● **WHAT YOU HAVE TO DO**: Each entry that follows needs to be written out exactly, with nothing left out.

[Pixel coordinate grounding data]
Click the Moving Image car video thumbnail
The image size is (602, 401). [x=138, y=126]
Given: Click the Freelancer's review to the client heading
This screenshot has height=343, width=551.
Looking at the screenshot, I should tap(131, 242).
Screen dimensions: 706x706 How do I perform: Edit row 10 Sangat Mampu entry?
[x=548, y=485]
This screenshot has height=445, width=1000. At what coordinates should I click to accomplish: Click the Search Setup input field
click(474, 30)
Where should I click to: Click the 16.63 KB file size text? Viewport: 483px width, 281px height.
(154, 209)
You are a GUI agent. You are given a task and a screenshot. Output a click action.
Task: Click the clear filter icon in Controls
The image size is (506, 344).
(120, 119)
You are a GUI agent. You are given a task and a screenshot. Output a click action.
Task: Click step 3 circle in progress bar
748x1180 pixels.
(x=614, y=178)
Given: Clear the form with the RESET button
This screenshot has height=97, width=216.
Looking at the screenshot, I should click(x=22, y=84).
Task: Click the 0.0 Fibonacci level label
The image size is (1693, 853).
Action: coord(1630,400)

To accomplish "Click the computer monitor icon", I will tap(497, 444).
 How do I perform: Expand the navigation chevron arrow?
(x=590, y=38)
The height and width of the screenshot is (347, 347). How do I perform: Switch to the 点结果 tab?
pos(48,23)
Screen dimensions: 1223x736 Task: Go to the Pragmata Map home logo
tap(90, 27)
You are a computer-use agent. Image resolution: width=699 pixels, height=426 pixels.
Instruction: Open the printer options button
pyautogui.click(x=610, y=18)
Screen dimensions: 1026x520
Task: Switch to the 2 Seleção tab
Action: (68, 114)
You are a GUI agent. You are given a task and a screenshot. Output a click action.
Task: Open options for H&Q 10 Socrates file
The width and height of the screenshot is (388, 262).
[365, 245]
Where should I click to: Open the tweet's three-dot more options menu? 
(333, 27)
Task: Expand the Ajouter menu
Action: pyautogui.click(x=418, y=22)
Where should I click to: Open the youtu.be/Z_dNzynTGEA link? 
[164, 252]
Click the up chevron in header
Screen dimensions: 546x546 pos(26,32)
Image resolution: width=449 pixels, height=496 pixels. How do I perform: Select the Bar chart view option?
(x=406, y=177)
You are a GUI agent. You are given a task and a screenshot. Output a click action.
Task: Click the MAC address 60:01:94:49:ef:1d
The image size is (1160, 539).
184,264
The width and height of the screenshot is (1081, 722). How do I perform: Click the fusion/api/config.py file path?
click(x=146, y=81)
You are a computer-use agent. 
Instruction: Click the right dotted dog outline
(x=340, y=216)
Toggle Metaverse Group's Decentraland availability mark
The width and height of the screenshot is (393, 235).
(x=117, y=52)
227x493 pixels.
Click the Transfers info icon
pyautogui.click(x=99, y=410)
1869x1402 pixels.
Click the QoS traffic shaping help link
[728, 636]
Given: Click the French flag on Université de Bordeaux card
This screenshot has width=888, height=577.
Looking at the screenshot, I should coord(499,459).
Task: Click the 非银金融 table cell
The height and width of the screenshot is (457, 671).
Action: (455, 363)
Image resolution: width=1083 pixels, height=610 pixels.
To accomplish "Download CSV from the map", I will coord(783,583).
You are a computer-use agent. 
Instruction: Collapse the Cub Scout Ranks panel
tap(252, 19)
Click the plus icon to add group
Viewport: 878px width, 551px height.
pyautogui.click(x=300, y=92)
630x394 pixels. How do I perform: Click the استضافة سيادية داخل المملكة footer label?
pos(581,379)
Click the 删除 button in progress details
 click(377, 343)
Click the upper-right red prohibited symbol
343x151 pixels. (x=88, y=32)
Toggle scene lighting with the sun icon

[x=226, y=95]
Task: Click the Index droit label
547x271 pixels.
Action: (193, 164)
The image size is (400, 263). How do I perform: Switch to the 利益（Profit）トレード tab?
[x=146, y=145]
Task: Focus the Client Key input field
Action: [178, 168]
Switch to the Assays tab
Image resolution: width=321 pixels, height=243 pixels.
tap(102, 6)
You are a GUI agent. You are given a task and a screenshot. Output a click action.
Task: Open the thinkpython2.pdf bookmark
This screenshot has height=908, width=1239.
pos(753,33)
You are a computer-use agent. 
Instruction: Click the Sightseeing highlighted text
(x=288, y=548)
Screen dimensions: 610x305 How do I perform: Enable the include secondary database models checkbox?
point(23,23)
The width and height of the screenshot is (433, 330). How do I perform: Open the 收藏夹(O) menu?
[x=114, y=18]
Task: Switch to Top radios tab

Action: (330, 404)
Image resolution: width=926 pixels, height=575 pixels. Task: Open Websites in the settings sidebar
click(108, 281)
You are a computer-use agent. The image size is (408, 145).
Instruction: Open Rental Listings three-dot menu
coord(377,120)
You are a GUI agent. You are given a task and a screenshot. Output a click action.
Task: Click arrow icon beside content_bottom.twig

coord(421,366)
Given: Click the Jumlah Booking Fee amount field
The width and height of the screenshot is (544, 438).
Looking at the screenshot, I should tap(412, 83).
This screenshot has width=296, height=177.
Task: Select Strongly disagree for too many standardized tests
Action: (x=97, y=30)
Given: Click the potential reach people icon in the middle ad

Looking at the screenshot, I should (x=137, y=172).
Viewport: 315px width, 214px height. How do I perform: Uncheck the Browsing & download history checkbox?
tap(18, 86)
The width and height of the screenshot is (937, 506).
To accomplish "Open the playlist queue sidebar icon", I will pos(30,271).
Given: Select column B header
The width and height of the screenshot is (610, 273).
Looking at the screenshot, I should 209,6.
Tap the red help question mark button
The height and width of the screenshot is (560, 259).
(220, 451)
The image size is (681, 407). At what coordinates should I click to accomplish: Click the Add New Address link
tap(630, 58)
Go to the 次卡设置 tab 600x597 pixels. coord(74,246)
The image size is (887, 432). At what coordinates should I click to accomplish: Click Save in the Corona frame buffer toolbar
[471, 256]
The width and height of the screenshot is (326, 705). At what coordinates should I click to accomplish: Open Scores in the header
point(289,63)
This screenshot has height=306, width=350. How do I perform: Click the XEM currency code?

● **ANSWER BELOW**:
Click the Moving Image car video thumbnail
The image size is (602, 401). [x=138, y=126]
Given: Click the Freelancer's review to the client heading
This screenshot has height=343, width=551.
Looking at the screenshot, I should tap(131, 242).
Screen dimensions: 706x706 How do I perform: Edit row 10 Sangat Mampu entry?
[x=548, y=485]
This screenshot has height=445, width=1000. At what coordinates should I click to accomplish: Click the Search Setup input field
click(474, 30)
Where should I click to: Click the 16.63 KB file size text? Viewport: 483px width, 281px height.
(154, 209)
You are a GUI agent. You are given a task and a screenshot. Output a click action.
Task: Click the clear filter icon in Controls
The image size is (506, 344).
(120, 119)
You are a GUI agent. You are given a task and a screenshot. Output a click action.
Task: Click step 3 circle in progress bar
748x1180 pixels.
(x=614, y=178)
Given: Clear the form with the RESET button
This screenshot has height=97, width=216.
Looking at the screenshot, I should click(x=22, y=84).
Task: Click the 0.0 Fibonacci level label
The image size is (1693, 853).
Action: coord(1630,400)

To accomplish "Click the computer monitor icon", I will tap(497, 444).
 How do I perform: Expand the navigation chevron arrow?
(x=590, y=38)
The height and width of the screenshot is (347, 347). How do I perform: Switch to the 点结果 tab?
pos(48,23)
Screen dimensions: 1223x736 Task: Go to the Pragmata Map home logo
tap(90, 27)
You are a computer-use agent. Image resolution: width=699 pixels, height=426 pixels.
Instruction: Open the printer options button
pyautogui.click(x=610, y=18)
Screen dimensions: 1026x520
Task: Switch to the 2 Seleção tab
Action: (68, 114)
You are a GUI agent. You are given a task and a screenshot. Output a click action.
Task: Open options for H&Q 10 Socrates file
The width and height of the screenshot is (388, 262).
[365, 245]
Where should I click to: Open the tweet's three-dot more options menu? 
(333, 27)
Task: Expand the Ajouter menu
Action: pyautogui.click(x=418, y=22)
Where should I click to: Open the youtu.be/Z_dNzynTGEA link? 
[164, 252]
Click the up chevron in header
Screen dimensions: 546x546 pos(26,32)
Image resolution: width=449 pixels, height=496 pixels. How do I perform: Select the Bar chart view option?
(x=406, y=177)
You are a GUI agent. You are given a task and a screenshot. Output a click action.
Task: Click the MAC address 60:01:94:49:ef:1d
The image size is (1160, 539).
184,264
The width and height of the screenshot is (1081, 722). How do I perform: Click the fusion/api/config.py file path?
click(x=146, y=81)
You are a computer-use agent. 
Instruction: Click the right dotted dog outline
(x=340, y=216)
Toggle Metaverse Group's Decentraland availability mark
The width and height of the screenshot is (393, 235).
(x=117, y=52)
227x493 pixels.
Click the Transfers info icon
pyautogui.click(x=99, y=410)
1869x1402 pixels.
Click the QoS traffic shaping help link
[728, 636]
Given: Click the French flag on Université de Bordeaux card
This screenshot has width=888, height=577.
Looking at the screenshot, I should coord(499,459).
Task: Click the 非银金融 table cell
The height and width of the screenshot is (457, 671).
Action: (455, 363)
Image resolution: width=1083 pixels, height=610 pixels.
To accomplish "Download CSV from the map", I will coord(783,583).
You are a computer-use agent. 
Instruction: Collapse the Cub Scout Ranks panel
tap(252, 19)
Click the plus icon to add group
Viewport: 878px width, 551px height.
pyautogui.click(x=300, y=92)
630x394 pixels. How do I perform: Click the استضافة سيادية داخل المملكة footer label?
pos(581,379)
Click the 删除 button in progress details
 click(377, 343)
Click the upper-right red prohibited symbol
343x151 pixels. (x=88, y=32)
Toggle scene lighting with the sun icon

[x=226, y=95]
Task: Click the Index droit label
547x271 pixels.
Action: (193, 164)
The image size is (400, 263). How do I perform: Switch to the 利益（Profit）トレード tab?
[x=146, y=145]
Task: Focus the Client Key input field
Action: [178, 168]
Switch to the Assays tab
Image resolution: width=321 pixels, height=243 pixels.
tap(102, 6)
You are a GUI agent. You are given a task and a screenshot. Output a click action.
Task: Open the thinkpython2.pdf bookmark
This screenshot has height=908, width=1239.
pos(753,33)
You are a computer-use agent. 
Instruction: Click the Sightseeing highlighted text
(x=288, y=548)
Screen dimensions: 610x305 How do I perform: Enable the include secondary database models checkbox?
point(23,23)
The width and height of the screenshot is (433, 330). How do I perform: Open the 收藏夹(O) menu?
[x=114, y=18]
Task: Switch to Top radios tab

Action: (330, 404)
Image resolution: width=926 pixels, height=575 pixels. Task: Open Websites in the settings sidebar
click(108, 281)
You are a computer-use agent. The image size is (408, 145).
Instruction: Open Rental Listings three-dot menu
coord(377,120)
You are a GUI agent. You are given a task and a screenshot. Output a click action.
Task: Click arrow icon beside content_bottom.twig

coord(421,366)
Given: Click the Jumlah Booking Fee amount field
The width and height of the screenshot is (544, 438).
Looking at the screenshot, I should tap(412, 83).
This screenshot has width=296, height=177.
Task: Select Strongly disagree for too many standardized tests
Action: (x=97, y=30)
Given: Click the potential reach people icon in the middle ad

Looking at the screenshot, I should (x=137, y=172).
Viewport: 315px width, 214px height. How do I perform: Uncheck the Browsing & download history checkbox?
tap(18, 86)
The width and height of the screenshot is (937, 506).
To accomplish "Open the playlist queue sidebar icon", I will pos(30,271).
Given: Select column B header
The width and height of the screenshot is (610, 273).
Looking at the screenshot, I should 209,6.
Tap the red help question mark button
The height and width of the screenshot is (560, 259).
(220, 451)
The image size is (681, 407). At what coordinates should I click to accomplish: Click the Add New Address link
tap(630, 58)
Go to the 次卡设置 tab 600x597 pixels. coord(74,246)
The image size is (887, 432). At what coordinates should I click to accomplish: Click Save in the Corona frame buffer toolbar
[471, 256]
The width and height of the screenshot is (326, 705). At what coordinates should I click to accomplish: Open Scores in the header
point(289,63)
This screenshot has height=306, width=350. How do I perform: Click the XEM currency code?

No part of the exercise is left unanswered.